Nilai tebusan yang disamaratakan sebesar 2 persen untuk repatriasi sampai dengan 30 September 2016 bagi WP dalam dan luar negeri dianggap mencerminkan nilai ketidakadilan.
Bagi para WP luar negeri, nilai 2 persen adalah kecil. Namun bagi WP dalam negeri, walaupun jumlah tebusannya kecil, tetapi kontribusi mereka untuk menggerakkan perekonomian nasional lebih signifikan ketimbang WP luar negeri yang kebanyakan lari ke instrumen pasar uang. Ditambah, ada tekanan kepada WP dalam negeri yang akan dikenakan denda 200 persen jika tidak melaporkan keseluruhan asetnya.
"Ini adalah bentuk pemaksaan kepada rakyat guna menutupi bobroknya sistem pengelolaan keuangan negara," kata Presiden Konfrederasi Serikat Pekerja Indonesia (KSPI), Said Iqbal, pada Rabu (31/8).
Menurut KSPI, satu-satunya jalan bagi negara untuk meningkatkan penerimaan pajak adalah menegakkan aturan, bukan tax amnesty.
"Pajak adalah bersifat memaksa, dan pengampunan pajak justru memperlihatkan ketertundukan negara di hadapan pengemplang pajak," lanjut Iqbal.
KSPI mengajak seluruh rakyat tegas menolak UU Pengampunan Pajak tersebut dengan beberapa poin alasan. Pertama, UU Pengampunan Pajak bertentangan dengan UUD 1945 Pasal 23 dan 23 A yang menyatakan bahwa pajak dan pungutan lain adalah bersifat memaksa.
Alasan selanjutnya, selama ini KSPI mengklaim bahwa kaum buruh sangat taat dalam hal pembayaran pajak melalui PPh 21. Demikian juga pengusaha mikro-kecil dan menengah yang selalu ditarik pajak. Secara umum, UU Pengampunan Pajak tidak adil bagi masyarakat Indonesia yang selalu patuh bayar pajak bumi dan bangunan, pajak kendaraan bermotor, dan pajak atas bunga bank.
"UU Pengampunan Pajak yang mengampuni pengusaha besar adalah bukti ketidakadilan pemerintah dalam memandang objek pajak," jelasnya.
Selain itu, UU Pengampunan Pajak hanya akan menguntungkan para pengemplang pajak dan membuat rawan masuknya dana "haram". Tax amnesty berpotensi dimanfaatkan sebagai ladang "cuci uang" oleh pengusaha yang menjalankan bisnis haram seperti prostitusi, perjudian, narkoba, illegal logging, human trafficking, BLBI, dan jenis korupsi lain karena UU ini tidak melihat asal-usul harta.

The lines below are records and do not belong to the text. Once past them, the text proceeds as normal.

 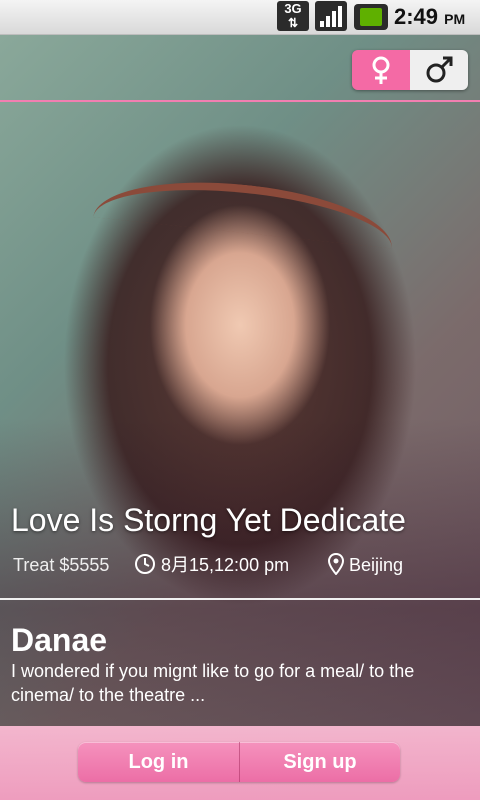 What do you see at coordinates (145, 564) in the screenshot?
I see `clock-icon` at bounding box center [145, 564].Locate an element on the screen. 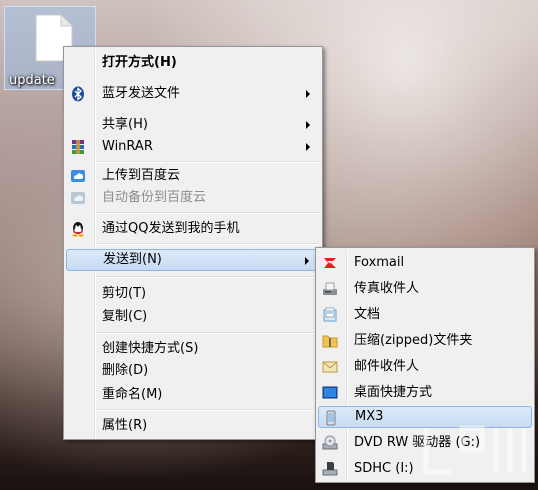 Image resolution: width=538 pixels, height=490 pixels. send-to-mail-recipient: 邮件收件人 is located at coordinates (425, 367).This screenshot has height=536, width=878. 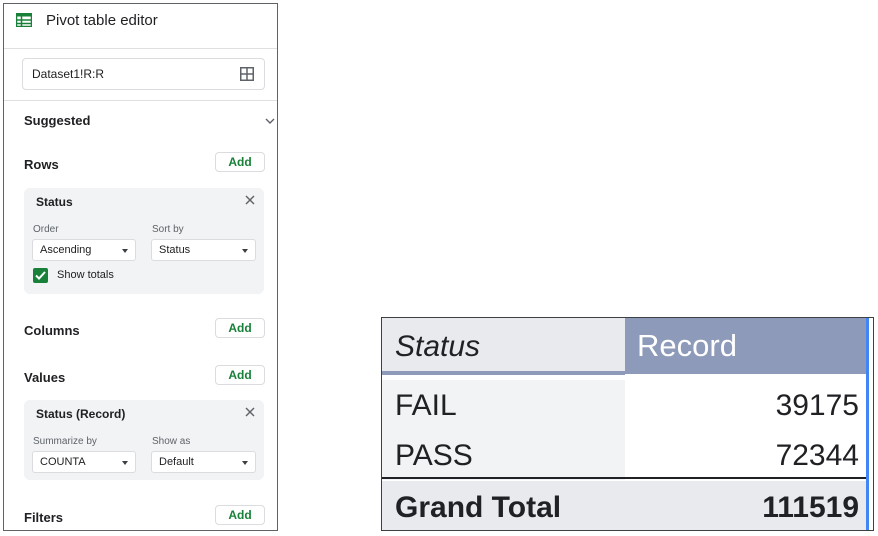 I want to click on row-label: FAIL, so click(x=426, y=406).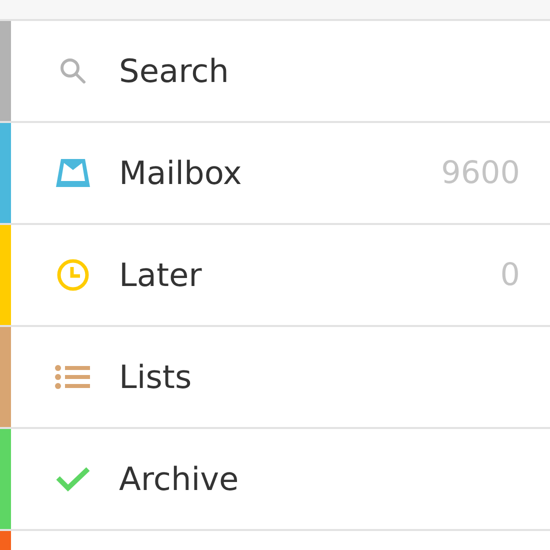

KSPI juga menilai UU Pengampunan Pajak tidak menjamin peningkatan penerimaan negara di sektor pajak. Sejak diberlakukan 1 Juli 2016 hingga 22 Agustus 2016, target uang tebusan baru 0,6 persen. Ini mengindikasikan bahwa tax amnesty tidak efektif dalam hal meningkatkan penerimaan negara di sektor pajak. Selain itu, tidak ada jaminan dana tax amnesty dan repatriasi akan permanen di Indonesia. Berdasarkan pengalaman beberapa negara yang telah menerapkan tax amnesty, dana yang masuk hanya sementara guna mengejar pengampunan pajak atau Surat Sakti Pajak, kemudian keluar lagi. Contoh kegagalannya adalah Argentina dan India.
Sebelumnya pemerintah telah memberikan Tax Allowance (kelonggaran pajak) melalui PP 52/2011 yang memfasilitasi modal asing dengan memberikan kelonggaran pajak sebesar 5 persen per tahun selama enam tahun. Dengan adanya tax amnesty, negara semakin paradoks, di satu sisi ingin meningkatkan penerimaan negara dari pajak, tetapi di sisi lain memberikan kelonggaran pajak bagi pemodal asing.
"Ini akan berdampak pula pada persaingan pasar domestik. Ada potensi perusahaan domestik akan kalah bersaing dan berujung pada terjadinya Pemutusan Hubungan Kerja besar-besaran," lanjut Iqbal.
KSPI menegaskan, UU Pengampunan Pajak telah membuktikan bahwa pemerintah dan DPR telah mengorbankan kepentingan ekonomi jangka panjang dan lebih fundamental seperti reformasi pajak dan fiskal, penegakan prinsip rule of law, equality of law, dan keadilan sosial.